Trovo somiglianze tra la presa di posizione di mons Lambiasi
e quella di mons Camisasca a proposito delle processioni di riparazione per il
Remilia Pride e il Summer Pride.
Tutti e due riconoscono il diritto dei cattolici di riunirsi
in preghiera e tutti e due affermano la non opportunità di farlo pubblicamente
con una processione.
Il motivo? Quello di non contrapporsi per non dare
l’impressione che gli omosessuali siano esclusi a priori dalla Chiesa.
A questo punto mi sorge una domanda: Ma i vescovi che credono
certamente in Dio, hanno il coraggio di affermarlo pubblicamente? Se
rispondiamo di sì allora perché ritengono inopportuna una processione pubblica
di riparazione?
Se Dio c’è (e i Vescovi dicono che c’è), il Suo dominio
abbraccia ogni cosa ed ogni ambito ed ogni cosa ed ogni ambito funziona bene
solo ci se si sottomette a Lui. Totalmente!
Non mi si dica che questa è una
visione schiavista, perché Dio è
l’Essere perfetto e per questo le Sue leggi non umiliano ma realizzano l’uomo.
(cfr.

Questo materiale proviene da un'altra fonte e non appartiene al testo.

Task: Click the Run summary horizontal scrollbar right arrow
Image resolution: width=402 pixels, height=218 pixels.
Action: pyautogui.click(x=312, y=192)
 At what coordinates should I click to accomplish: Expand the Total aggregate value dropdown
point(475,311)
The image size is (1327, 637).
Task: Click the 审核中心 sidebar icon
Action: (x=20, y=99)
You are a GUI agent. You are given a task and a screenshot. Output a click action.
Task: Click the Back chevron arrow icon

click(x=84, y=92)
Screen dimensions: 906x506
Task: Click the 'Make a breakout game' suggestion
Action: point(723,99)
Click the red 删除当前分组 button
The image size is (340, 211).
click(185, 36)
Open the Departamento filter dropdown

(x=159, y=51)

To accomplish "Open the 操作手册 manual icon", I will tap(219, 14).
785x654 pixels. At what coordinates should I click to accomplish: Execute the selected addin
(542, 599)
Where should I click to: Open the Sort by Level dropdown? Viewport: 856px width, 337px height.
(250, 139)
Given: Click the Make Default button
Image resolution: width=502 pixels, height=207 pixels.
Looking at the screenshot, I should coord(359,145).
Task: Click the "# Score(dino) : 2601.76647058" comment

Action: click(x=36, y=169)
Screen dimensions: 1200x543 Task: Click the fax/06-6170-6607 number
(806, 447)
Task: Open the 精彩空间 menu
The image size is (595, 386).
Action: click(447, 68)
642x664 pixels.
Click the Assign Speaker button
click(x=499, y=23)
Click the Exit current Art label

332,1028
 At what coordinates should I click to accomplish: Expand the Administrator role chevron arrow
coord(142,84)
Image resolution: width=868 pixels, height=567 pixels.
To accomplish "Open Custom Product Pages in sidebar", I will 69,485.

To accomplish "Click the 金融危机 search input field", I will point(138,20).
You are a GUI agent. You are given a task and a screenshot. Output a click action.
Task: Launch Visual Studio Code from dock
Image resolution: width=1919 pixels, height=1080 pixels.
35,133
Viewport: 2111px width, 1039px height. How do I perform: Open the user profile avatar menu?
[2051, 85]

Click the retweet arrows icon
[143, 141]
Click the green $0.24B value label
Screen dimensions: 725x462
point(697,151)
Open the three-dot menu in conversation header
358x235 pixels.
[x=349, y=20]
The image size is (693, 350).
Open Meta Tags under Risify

Gaudium et Spes n.36 ) Ogni vero cattolico allora quando vede
propagandati pubblicamente dei comportamenti avversi ai comandamenti di Dio e
al suo progetto creativo espresso dalla legge naturale, ha il dovere di
denunciare il fatto come una grave sovversione dell’umanesimo autentico. E dato
che i comportamenti contrari alla legge di Dio vengono ostentati pubblicamente,
altrettanto pubblicamente occorre dire che si è di fronte alla menzogna. All’errore privato si risponde in privato a
quello pubblico, in pubblico.
Se si concede solo al
gay pride di manifestare, perché di
fatto si prendono le distanze dalla manifestazione contraria quasi fosse empia ed immonda, allora ci si
sbilancia da una parte sola. Per di più quella che il cattolico deve ritenere
errata. Per questo mi sono chiesto se i Vescovi hanno il coraggio di
affermare in pubblico tutte le esigenze
della fede. Quelle che riguardano il dato creaturale e non solo quelle di
carattere sociale. E’ vero che il Summer
pride è stato criticato, ma di fatto le parole più chiare sono quelle che
prendono le distanze dalla processione
Il cristiano che afferma i diritti di Dio non crea disordine
sociale. Lo farebbe se cercasse di
impedire con la violenza lo svolgimento
della manifestazione. Ma se fa un’altra manifestazione nella quale le sue idee
non vengono scandite da slogans violenti ed offensivi ma solo
dall’atteggiamento orante di chi annuncia il primato di Dio con la preghiera,
egli manifesta solo la sua fede ed esercita la sua libertà.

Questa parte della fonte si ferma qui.